──────── Source passage ────────

Todays act of kindness:
Reconnect with an old pal
A couple months ago, I realized I hadnt heard from a pretty good friend in a few months... which was strange.
We had plans often, and for us to just not talk - was not normal.
I finally reached out to her, and just asked how she was doing...
And really, I was just hoping she wasnt mad at me.
In life I often have people that either love me, or hate me.
I dont think there is really much of a medium.
I blame this on my blunt, honest mouth.
And I am ok with it :)
Anyway.
I hear back from my friend...
And instantly I feel like the worst person in the entire universe.
She had a brain hemorrhage / stroke.
I went to visit her in the rehabilitation home she was in...
It was intense.
I walked in, not realizing I guess I was supposed to ring a bell...
The whole thing is still a mystery to me, but anyway...
There are rooms with hospital type beds and I find my way to a nurse... and tell her I am here to see a friend, what am I supposed to do. I look down to my left, and I think a triple take happened at this point.... my friend was next to me, in a wheelchair.
She had her head shaved, and a large scar in her hairline.
The visit was awkward, I think we were both nervous.
The smell was uncomfortable, the other patients were uncomfortable... and I only saw her in that rehabilitation center one time.
Since the visit, I have felt guilty, again, for not seeing her more.

──────── Dataset content ────────

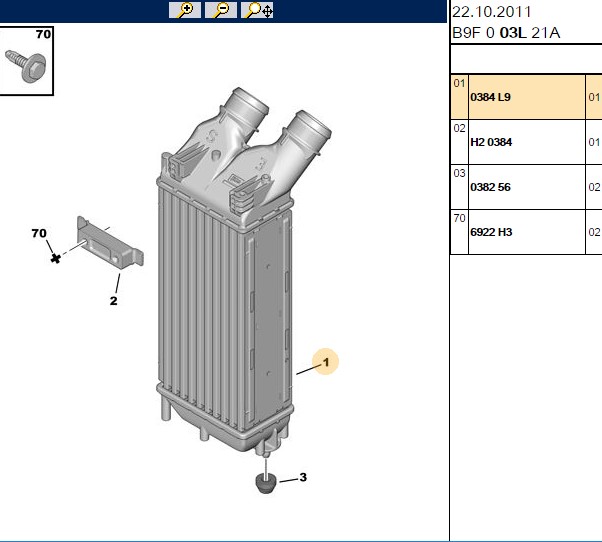602x542 pixels.
Task: Click the rubber mount grommet drawing
Action: coord(266,484)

────────

> **Work to complete**:
Reproduce the section of the post above about reconnecting with a friend that begins with the words containing "I went to visit" and ends with "me, but anyway...".

> **Answer area**:
I went to visit her in the rehabilitation home she was in...
It was intense.
I walked in, not realizing I guess I was supposed to ring a bell...
The whole thing is still a mystery to me, but anyway...